Exp Clin Endocrinol Diabetes 2015; 123 - P12_22
DOI: 10.1055/s-0035-1547756

Towards the intestinal biosynthesis of 3-iodothyronamine

C Höfig 1, T Wünsch 2, I Lehmphul 3, E Rijntjes 4, H Daniel 5, U Schweizer 6, J Mittag 7, J Köhrle 8
  • 1Karolinska Institutet, Department of Cell & Molecular Biology, Sweden; Institut für Experimentelle Endokrinologie, Charité – Universitätsmedizin Berlin, Germany; Department of Cell & Molecular Biology
  • 2Karolinska Institutet, Department of Cell & Molecular Biology, Sweden
  • 3Institut für Experimentelle Endokrinologie, Charité – Universitätsmedizin Berlin, Germany
  • 4Institut für Experimentelle Endokrinologie, Charité – Universitätsmedizin Berlin
  • 5Ziel Research Center of Nutrition and Food Science, Abteilung Biochemie, Technische Universität München
  • 6Rheinische Friedrich-Wilhelms-Universität Bonn; Institut für Biochemie und Molekularbiologie
  • 7Universität Lübeck; Cbbm/Medi; Mfc1
  • 8Institut für Experimentelle Endokrinologie, Charité – Universitätsmedizin Berlin, Germany; Institut für Experimentelle Endokrinologie

Introduction: 3-Iodothyronamine (3-T1AM) is an endogenous metabolite, which at pharmacological doses induces a rapid drop in body temperature and heart rate. Although its biosynthesis from thyroid hormone appears likely, the exact mechanism is still controversial: our previous study in thyroxine (T4)-substituted thyroid cancer patients lacking functional thyroid tissue, which show normal levels of 3-T1AM, suggested extrathyroidal 3-T1AM production, while other studies using hypothyroid mice substituted with labeled T4 showed no production of 3-T1AM, indicating intrathyroidal formation. However, since the patients received T4 orally whereas the mice were i.p. injected, we hypothesized that intestinal passage might be an important step in 3-T1AM biosynthesis.
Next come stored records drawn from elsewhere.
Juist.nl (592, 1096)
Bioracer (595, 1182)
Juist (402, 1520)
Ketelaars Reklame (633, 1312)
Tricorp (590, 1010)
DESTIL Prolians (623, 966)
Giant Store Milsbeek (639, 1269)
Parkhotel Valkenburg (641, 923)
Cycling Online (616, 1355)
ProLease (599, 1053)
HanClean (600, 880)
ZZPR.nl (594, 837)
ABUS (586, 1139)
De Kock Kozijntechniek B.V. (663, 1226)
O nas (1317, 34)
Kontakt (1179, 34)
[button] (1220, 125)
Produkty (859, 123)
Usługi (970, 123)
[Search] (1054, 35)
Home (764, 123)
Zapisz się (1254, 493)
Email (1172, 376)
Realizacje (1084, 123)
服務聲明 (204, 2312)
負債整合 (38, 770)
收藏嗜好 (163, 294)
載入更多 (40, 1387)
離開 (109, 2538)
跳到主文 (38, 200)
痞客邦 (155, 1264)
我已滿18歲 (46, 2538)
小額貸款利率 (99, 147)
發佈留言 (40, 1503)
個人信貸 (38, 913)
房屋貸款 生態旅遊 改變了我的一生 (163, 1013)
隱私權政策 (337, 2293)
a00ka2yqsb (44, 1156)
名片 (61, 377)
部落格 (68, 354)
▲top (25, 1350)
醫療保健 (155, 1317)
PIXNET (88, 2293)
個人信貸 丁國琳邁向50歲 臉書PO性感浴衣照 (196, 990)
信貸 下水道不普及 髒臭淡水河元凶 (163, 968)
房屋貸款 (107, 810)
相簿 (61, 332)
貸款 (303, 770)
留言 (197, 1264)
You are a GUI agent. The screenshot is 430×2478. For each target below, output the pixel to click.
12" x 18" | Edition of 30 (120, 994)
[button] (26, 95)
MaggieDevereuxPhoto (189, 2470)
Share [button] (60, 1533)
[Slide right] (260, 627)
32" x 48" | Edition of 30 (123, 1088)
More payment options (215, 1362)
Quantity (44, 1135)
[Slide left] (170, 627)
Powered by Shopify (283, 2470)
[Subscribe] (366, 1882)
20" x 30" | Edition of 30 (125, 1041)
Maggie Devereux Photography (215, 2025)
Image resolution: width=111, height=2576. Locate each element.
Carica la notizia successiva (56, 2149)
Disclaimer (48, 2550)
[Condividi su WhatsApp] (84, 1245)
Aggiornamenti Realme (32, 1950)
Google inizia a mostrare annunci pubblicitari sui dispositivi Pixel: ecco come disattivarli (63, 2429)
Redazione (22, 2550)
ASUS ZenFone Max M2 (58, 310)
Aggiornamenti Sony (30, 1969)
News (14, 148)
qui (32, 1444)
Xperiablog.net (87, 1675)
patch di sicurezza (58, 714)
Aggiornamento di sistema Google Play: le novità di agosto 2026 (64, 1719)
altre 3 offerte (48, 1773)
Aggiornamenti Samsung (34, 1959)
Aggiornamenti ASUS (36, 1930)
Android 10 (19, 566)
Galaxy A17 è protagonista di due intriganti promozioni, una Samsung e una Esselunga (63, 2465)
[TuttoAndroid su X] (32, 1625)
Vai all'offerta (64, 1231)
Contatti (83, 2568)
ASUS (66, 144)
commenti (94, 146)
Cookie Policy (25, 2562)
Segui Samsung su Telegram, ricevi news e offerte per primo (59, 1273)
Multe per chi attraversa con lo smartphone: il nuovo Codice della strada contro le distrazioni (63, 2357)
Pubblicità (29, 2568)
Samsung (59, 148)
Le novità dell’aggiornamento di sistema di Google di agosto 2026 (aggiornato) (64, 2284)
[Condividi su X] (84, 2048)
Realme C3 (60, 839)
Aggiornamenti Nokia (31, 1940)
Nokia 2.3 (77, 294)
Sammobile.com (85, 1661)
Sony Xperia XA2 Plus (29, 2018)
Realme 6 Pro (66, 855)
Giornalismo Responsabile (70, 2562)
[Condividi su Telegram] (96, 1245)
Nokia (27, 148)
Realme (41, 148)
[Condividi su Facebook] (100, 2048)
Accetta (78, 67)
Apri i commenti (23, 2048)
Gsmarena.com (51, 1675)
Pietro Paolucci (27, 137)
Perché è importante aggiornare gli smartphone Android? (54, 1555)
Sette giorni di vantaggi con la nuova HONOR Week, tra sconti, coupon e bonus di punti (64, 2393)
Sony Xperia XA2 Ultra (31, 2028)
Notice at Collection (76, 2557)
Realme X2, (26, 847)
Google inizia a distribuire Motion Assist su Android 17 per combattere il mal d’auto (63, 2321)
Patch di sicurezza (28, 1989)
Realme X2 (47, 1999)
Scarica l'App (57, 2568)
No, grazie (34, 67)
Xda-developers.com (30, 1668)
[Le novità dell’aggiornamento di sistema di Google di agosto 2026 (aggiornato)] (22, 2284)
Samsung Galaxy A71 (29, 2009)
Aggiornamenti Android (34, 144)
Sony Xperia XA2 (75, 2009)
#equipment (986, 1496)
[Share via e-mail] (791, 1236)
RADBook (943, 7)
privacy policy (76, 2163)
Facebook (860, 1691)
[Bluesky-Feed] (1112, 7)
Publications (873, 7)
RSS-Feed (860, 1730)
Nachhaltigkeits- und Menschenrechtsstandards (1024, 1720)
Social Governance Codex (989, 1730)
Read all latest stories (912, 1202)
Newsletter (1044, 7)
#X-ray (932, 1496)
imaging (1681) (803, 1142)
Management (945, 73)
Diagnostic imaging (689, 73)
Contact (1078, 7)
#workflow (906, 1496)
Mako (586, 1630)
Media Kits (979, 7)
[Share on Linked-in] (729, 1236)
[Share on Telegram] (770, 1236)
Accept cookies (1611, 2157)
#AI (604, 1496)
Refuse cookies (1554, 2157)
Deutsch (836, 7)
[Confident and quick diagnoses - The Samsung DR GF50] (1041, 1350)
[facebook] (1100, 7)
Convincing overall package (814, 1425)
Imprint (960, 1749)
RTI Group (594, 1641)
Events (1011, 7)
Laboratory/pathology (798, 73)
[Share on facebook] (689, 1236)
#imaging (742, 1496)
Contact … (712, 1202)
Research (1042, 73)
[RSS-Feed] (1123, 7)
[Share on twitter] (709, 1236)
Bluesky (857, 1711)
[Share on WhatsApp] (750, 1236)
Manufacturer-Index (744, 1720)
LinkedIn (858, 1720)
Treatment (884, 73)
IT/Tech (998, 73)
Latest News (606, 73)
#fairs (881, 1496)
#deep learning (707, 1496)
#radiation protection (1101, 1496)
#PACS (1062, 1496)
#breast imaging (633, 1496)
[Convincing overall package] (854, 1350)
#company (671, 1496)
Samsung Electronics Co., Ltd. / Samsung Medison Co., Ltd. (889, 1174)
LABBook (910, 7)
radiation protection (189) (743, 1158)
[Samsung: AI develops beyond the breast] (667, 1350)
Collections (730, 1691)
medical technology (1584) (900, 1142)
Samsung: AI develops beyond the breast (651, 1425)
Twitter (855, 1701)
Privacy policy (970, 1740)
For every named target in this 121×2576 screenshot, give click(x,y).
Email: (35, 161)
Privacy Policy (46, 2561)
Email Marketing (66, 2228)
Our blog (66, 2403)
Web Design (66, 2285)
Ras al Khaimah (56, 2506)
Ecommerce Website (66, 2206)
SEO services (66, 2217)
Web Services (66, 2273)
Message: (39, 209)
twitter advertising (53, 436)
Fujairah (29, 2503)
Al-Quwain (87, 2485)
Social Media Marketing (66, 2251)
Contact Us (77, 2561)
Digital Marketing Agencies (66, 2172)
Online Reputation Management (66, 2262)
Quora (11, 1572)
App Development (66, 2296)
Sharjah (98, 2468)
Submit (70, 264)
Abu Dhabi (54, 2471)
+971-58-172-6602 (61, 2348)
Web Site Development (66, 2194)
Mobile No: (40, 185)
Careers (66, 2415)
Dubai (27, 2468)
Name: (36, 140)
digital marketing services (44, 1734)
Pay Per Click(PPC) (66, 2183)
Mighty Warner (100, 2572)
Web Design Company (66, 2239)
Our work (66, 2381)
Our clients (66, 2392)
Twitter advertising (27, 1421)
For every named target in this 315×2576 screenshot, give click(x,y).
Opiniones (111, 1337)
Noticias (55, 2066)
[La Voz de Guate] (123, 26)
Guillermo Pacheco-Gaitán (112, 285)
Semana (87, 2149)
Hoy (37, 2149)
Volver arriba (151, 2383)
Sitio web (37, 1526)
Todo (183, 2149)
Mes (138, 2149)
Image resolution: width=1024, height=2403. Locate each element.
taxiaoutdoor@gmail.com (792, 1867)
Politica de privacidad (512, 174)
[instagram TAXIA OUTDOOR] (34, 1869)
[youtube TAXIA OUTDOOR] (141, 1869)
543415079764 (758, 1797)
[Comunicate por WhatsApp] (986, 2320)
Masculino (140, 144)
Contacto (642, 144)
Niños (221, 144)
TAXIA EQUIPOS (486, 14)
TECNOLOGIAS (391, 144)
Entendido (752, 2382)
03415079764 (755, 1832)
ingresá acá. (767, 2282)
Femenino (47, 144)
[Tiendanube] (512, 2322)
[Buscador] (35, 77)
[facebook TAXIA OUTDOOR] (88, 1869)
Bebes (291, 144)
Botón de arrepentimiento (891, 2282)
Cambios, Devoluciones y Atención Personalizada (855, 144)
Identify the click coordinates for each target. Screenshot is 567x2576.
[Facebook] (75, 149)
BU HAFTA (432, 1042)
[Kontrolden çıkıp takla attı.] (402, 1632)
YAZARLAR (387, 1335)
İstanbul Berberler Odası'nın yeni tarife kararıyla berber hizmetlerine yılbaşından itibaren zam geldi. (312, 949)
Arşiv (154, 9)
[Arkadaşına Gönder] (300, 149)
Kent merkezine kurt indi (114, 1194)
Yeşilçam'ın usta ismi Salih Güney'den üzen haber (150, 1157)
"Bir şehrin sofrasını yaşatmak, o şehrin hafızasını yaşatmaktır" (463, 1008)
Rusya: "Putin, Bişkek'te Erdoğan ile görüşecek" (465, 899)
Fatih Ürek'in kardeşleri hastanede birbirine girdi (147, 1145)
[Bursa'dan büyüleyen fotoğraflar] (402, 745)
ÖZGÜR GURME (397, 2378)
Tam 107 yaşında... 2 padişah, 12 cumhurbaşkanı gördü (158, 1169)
Methods: We studied uptake and metabolism of T4 as a potential precursor of 3-T1AM using the ex vivo everted mouse gut sac model and LC-MS/MS. To unravel possible mechanisms involved in 3-T1AM biosynthesis, we used gene expression analysis and an in vitro decarboxylation assay with purified enzyme. To test the relevance of intestinal passage for 3-T1AM production in vivo, we used hypothyroid mice (methimazole (MMI)/sodium perchlorate) and treated them orally with T4 to study the resulting changes in serum thyroid hormones and intestinal gene expression.

Results: We found that mouse intestinal tissue can produce 3-T1AM from T4 via several deiodination and decarboxylation steps. In vitro experiments identified ornithine decarboxylase (ODC) as an enzyme capable of decarboxylating 3,5-T2 as well as T4. Subsequent gene expression analysis showed that besides ODC all three deiodinases (DIO) are also expressed in mouse intestine. Further studies in MMI/perchlorate-induced hypothyroid mice revealed that intestinal DIO1 and ODC are significantly down-regulated by the treatment compared to control intestine or T4 replacement.

Conclusions: Our data show that intestinal 3-T1AM biosynthesis from T4 is possible, and identifies ODC as the first enzyme catalyzing decarboxylation of thyroid hormones to 3-T1AM. MMI/perchlorate treatment in vivo, however, affects gene expression independently of thyroid hormone levels, suggesting that antithyroid drugs may be of limited value to study thyronamine biosynthesis in vivo.